Antes da PGR apresentar as alegações finais na ação penal da trama golpista, na tarde desta segunda-feira, Bolsonaro publicou um texto no X em que afirma que "o sistema" quer "destruí-lo por completo" visando, depois, alcançar o cidadão comum.
"O sistema nunca quis apenas me tirar do caminho. A verdade é mais dura: querem me destruir por completo — eliminar fisicamente, como já tentaram — para que possam, enfim, alcançar você. O cidadão comum. A sua liberdade. A sua fé. A sua família. A sua forma de pensar. Sem que reste qualquer possibilidade de reação", escreveu.
Sem citar o relator da ação, ministro Alexandre de Moraes, o procurador-geral da República, Paulo Gonet, ou qualquer outra autoridade, o ex-presidente afirma que "querem silenciar quem se opõe".
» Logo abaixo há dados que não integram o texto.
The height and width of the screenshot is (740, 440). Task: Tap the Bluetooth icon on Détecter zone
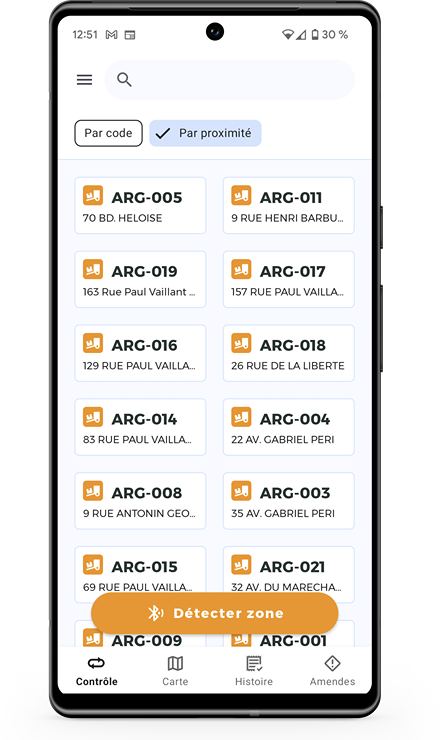[x=156, y=613]
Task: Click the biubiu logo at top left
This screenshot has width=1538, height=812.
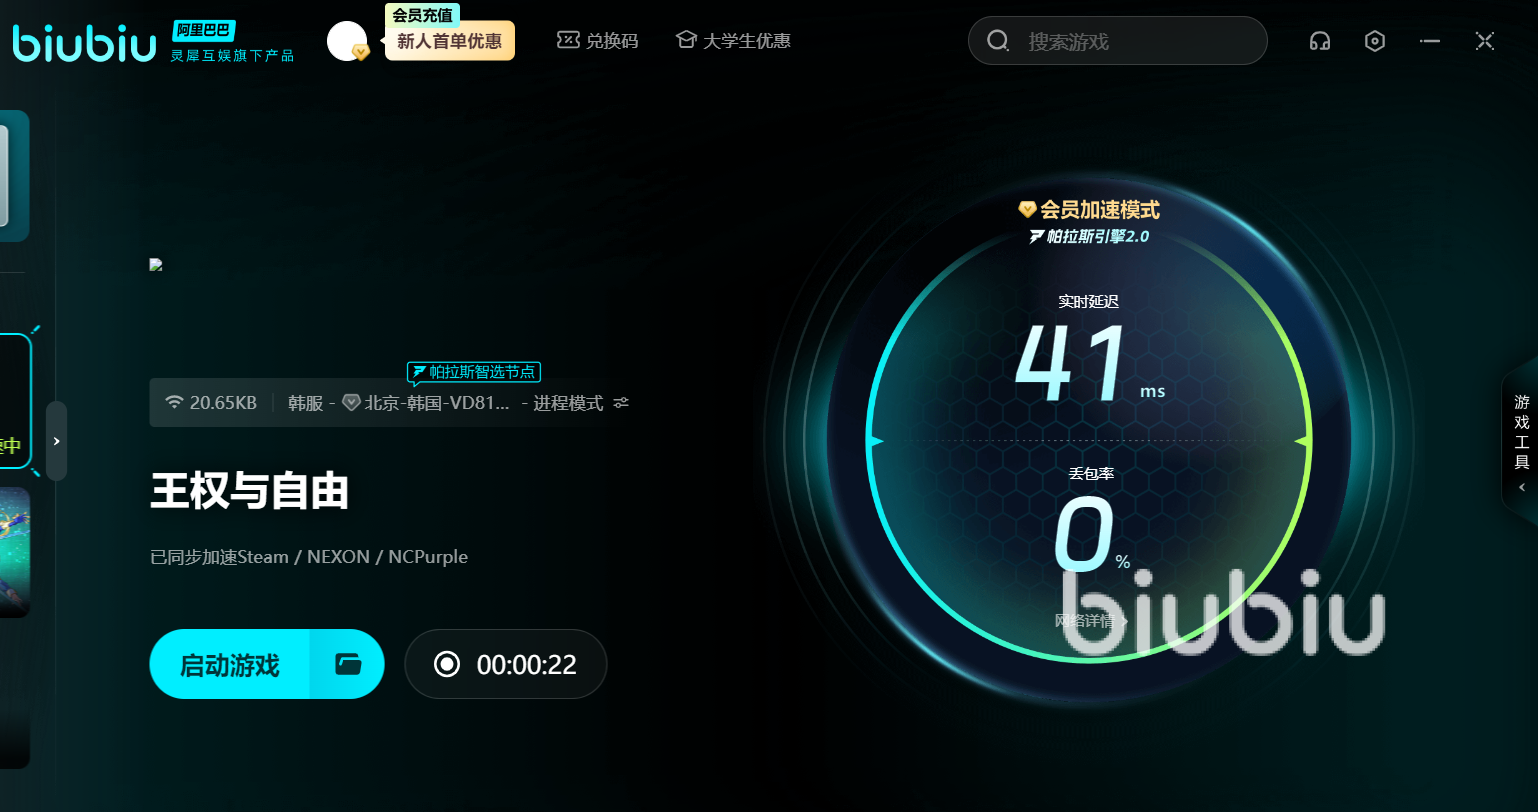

"E se não podem calar com censura, tentam com ameaças, inquéritos, prisão ou até com a morte. Não se enganem: se hoje fazem isso comigo, amanhã será com você", escreveu.
Outros réus
A PGR também pediu a condenação dos outros sete réus do núcleo 1 da trama golpista, considerado o grupo "crucial" da tentativa de golpe.
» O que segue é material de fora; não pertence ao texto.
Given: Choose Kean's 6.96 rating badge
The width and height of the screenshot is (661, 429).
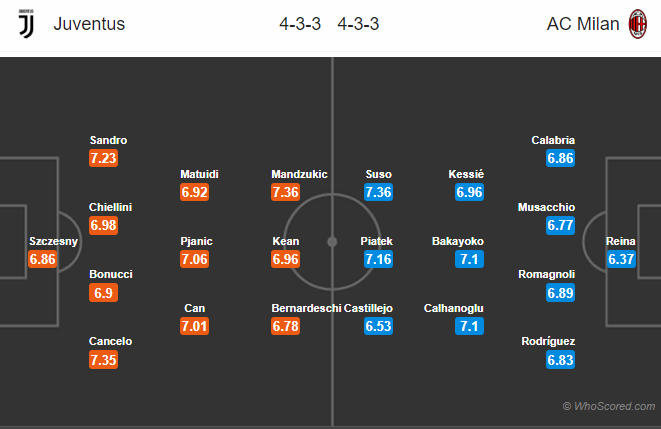Looking at the screenshot, I should pyautogui.click(x=285, y=259).
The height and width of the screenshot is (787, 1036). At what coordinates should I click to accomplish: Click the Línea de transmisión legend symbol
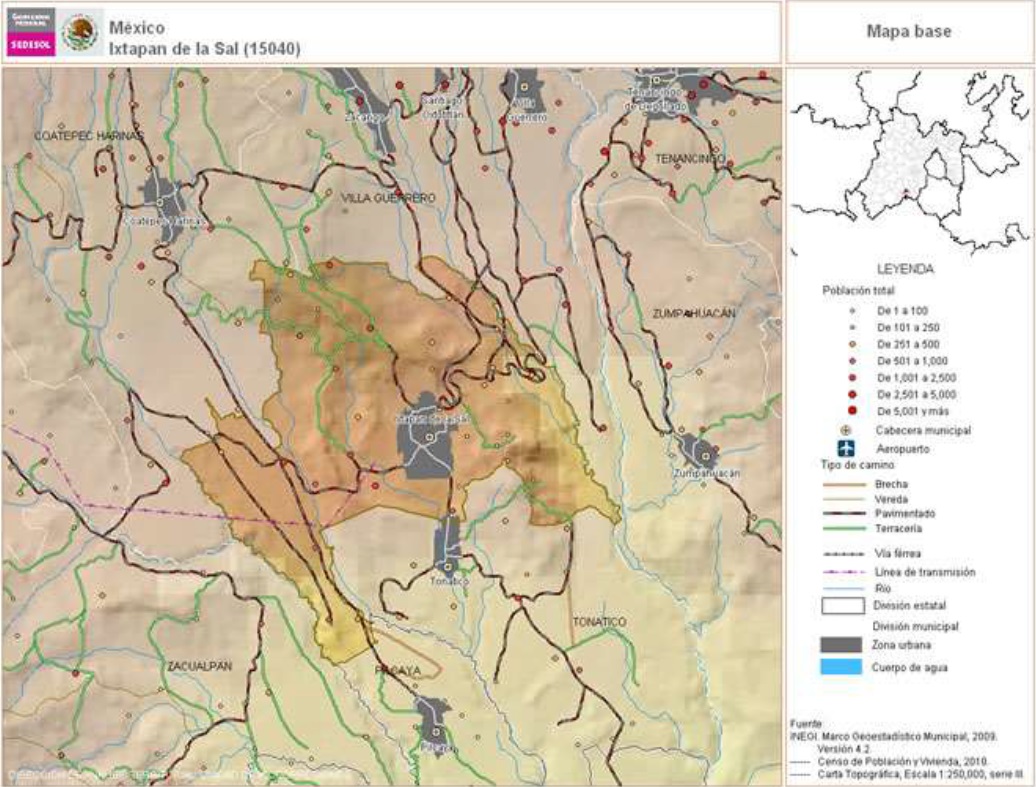(x=842, y=572)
Em 26 de março, a Primeira Turma do STF aceitou a denúncia da PGR contra os integrantes do núcleo 1, tornando os acusados réus.
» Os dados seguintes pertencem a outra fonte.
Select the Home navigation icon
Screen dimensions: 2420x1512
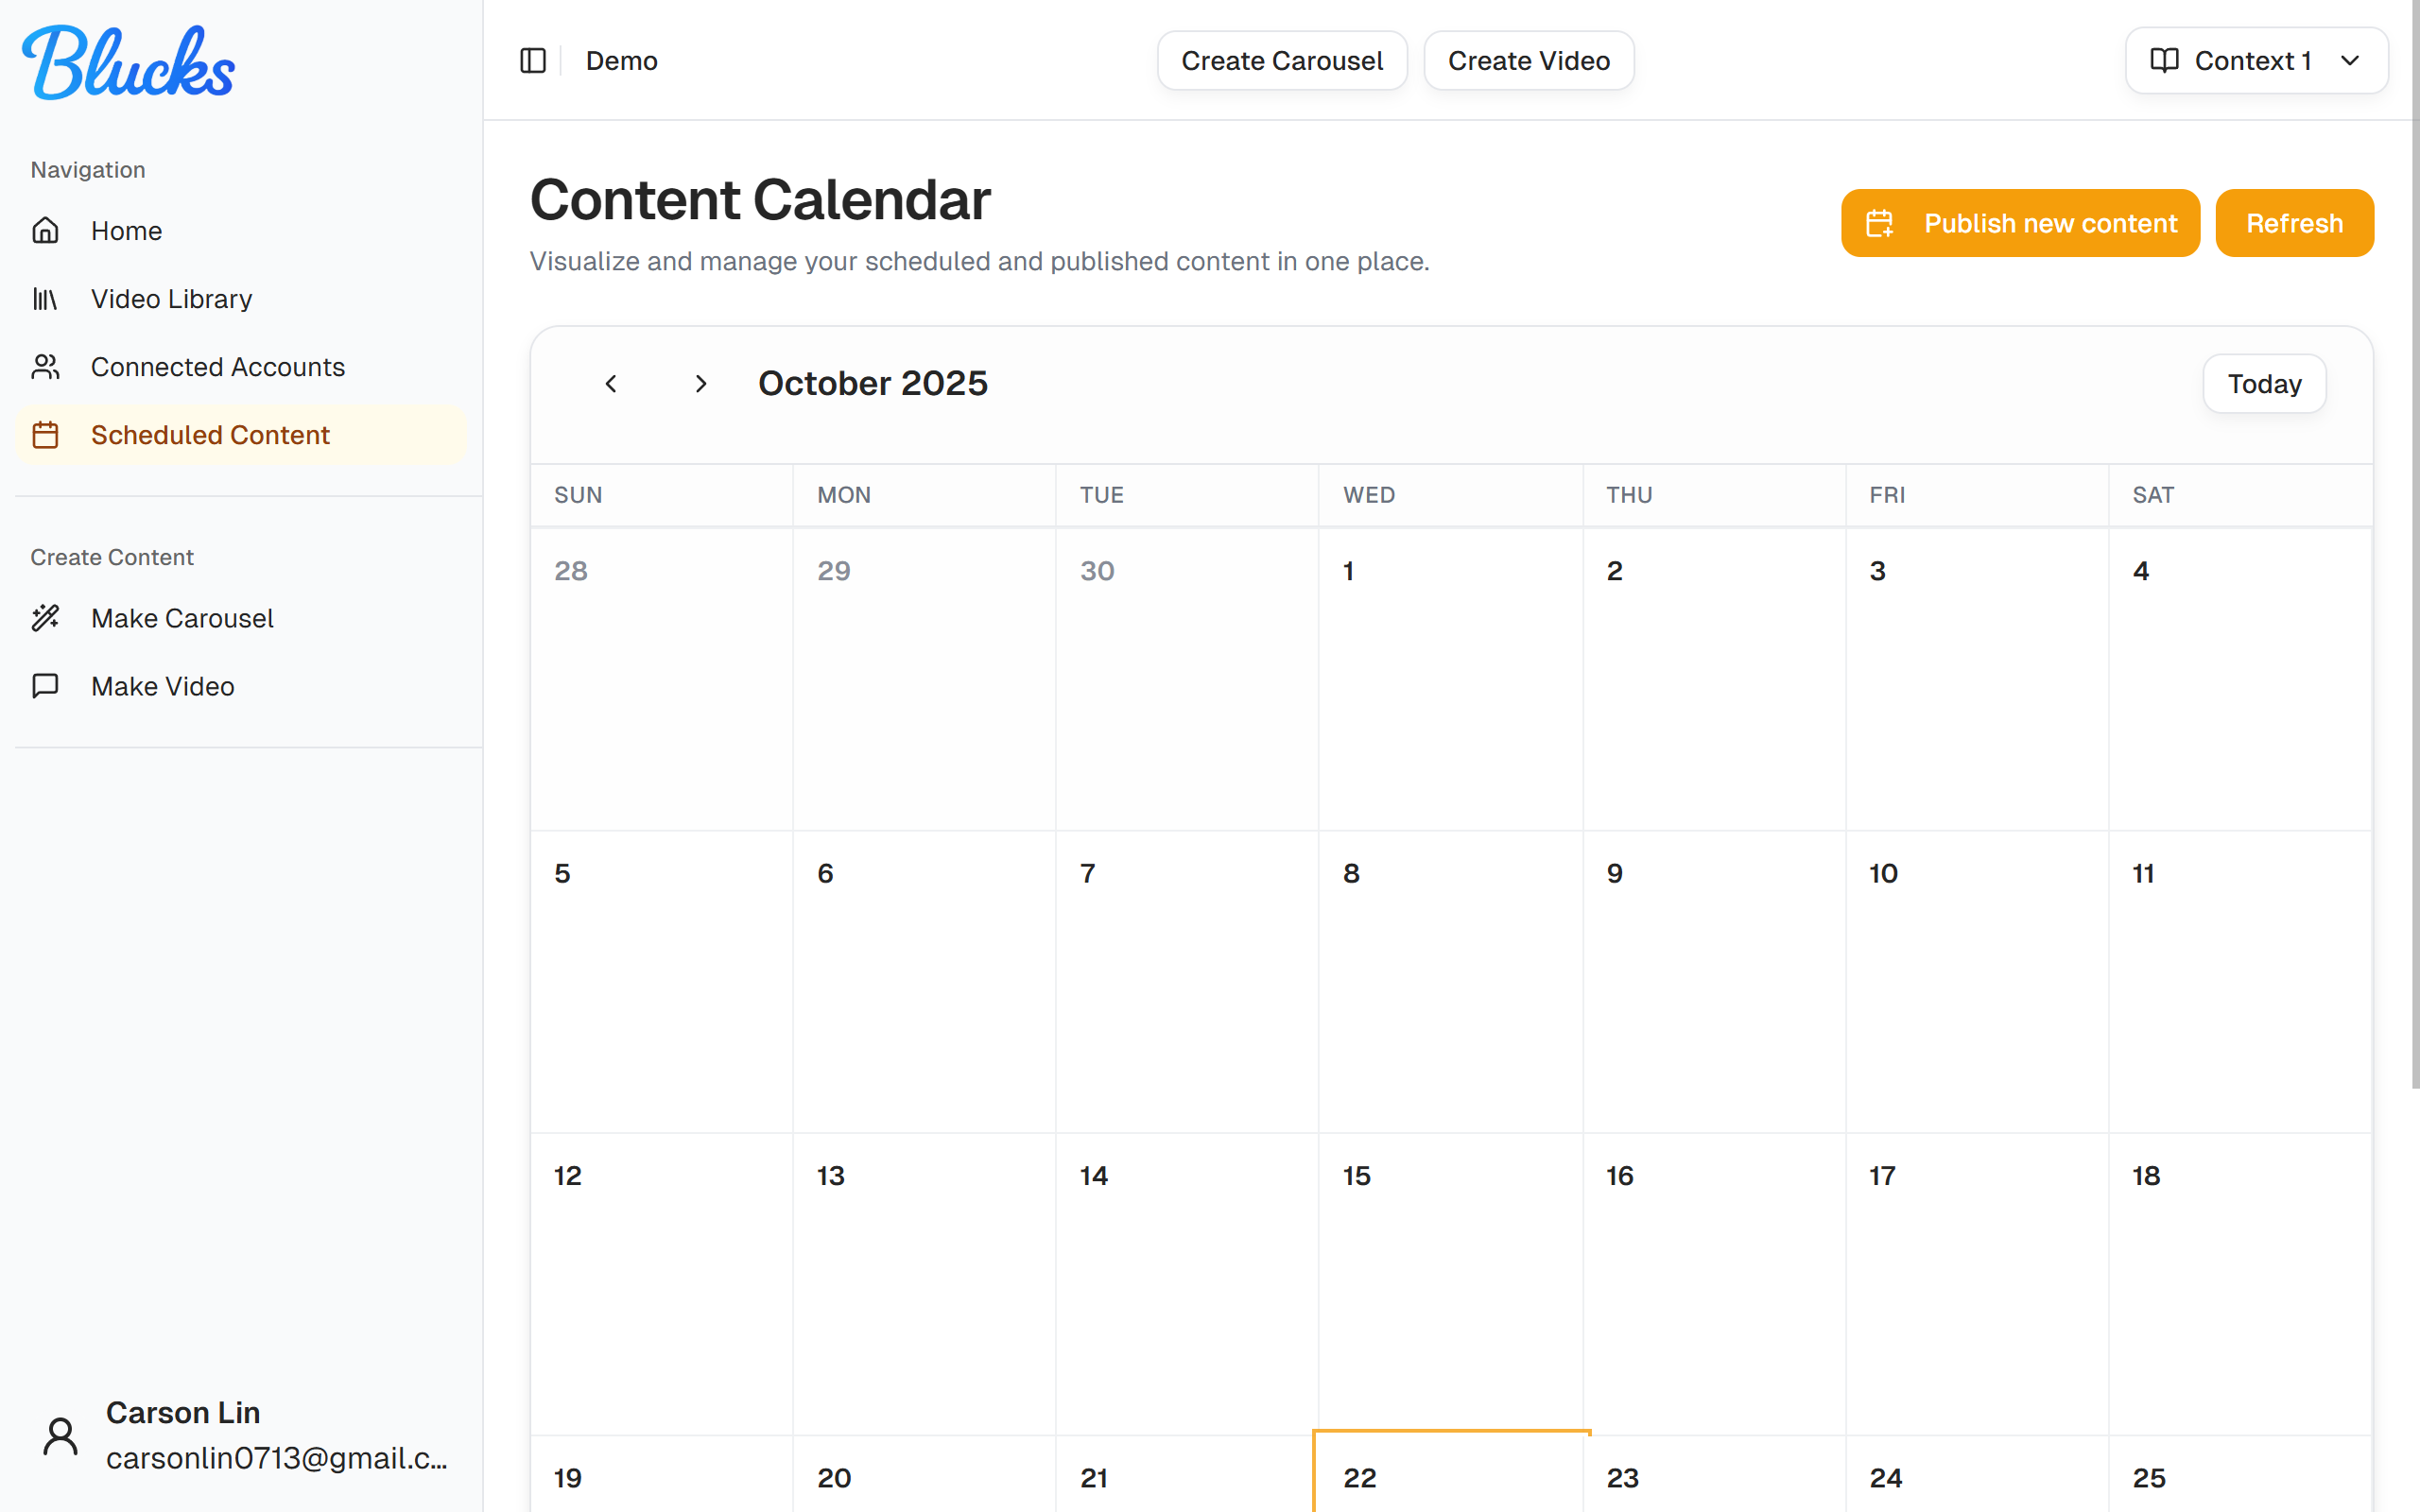[45, 230]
No total, foram denunciadas 34 pessoas, separadas em grupos pela PGR.
Confira os crimes atribuídos aos demais acusados
Alexandre Ramagem (ex-diretor da Abin e deputado federal)
- Organização criminosa armada
- Tentativa de abolição violenta do Estado Democrático de Direito
- Golpe de Estado
Almir Garnier (ex-comandante da Marinha)
- Organização criminosa armada
- Tentativa de abolição violenta do Estado Democrático de Direito
- Tentativa de golpe de Estado
- Dano qualificado contra o patrimônio da União
- Deterioração de patrimônio tombada
Anderson Torres (ex-ministro da Justiça)
- Organização criminosa armada
- Tentativa de abolição violenta do Estado Democrático de Direito
- Golpe de Estado
- Dano qualificado contra o patrimônio da União
- Deterioração de patrimônio tombado
Augusto Heleno (ex-ministro do GSI)
- Organização criminosa armada
Braga Netto (ex-ministro da Defesa e candidato a vice de Bolsonaro):
- Organização criminosa armada
- Tentativa de abolição violenta do Estado Democrático de Direito
- Tentativa de golpe de Estado
- Dano qualificado contra o patrimônio da União
- Deterioração de patrimônio tombado
Paulo Sérgio Nogueira (ex-ministro da Defesa)
- Organização criminosa armada
- Tentativa de abolição violenta do Estado Democrático de Direito
- Golpe de Estado
- Dano qualificado contra o patrimônio da União
- Deterioração de patrimônio tombado
Mauro Cid
Ex-ajudante de ordens de Bolsonaro, que fechou acordo de delação premiada. A PGR reconhece que ele é um réu colaborador, que auxiliou no esclarecimento da estrutura do grupo que armou a tentativa de golpe. No entanto, para a procuradora, ele cometeu omissões relevantes. O Ministério Público pede que ele receba redução de um terço da pena, mas não seja beneficiado com perdão judicial.
Os réus ainda não se manifestaram sobre o parecer da PGR.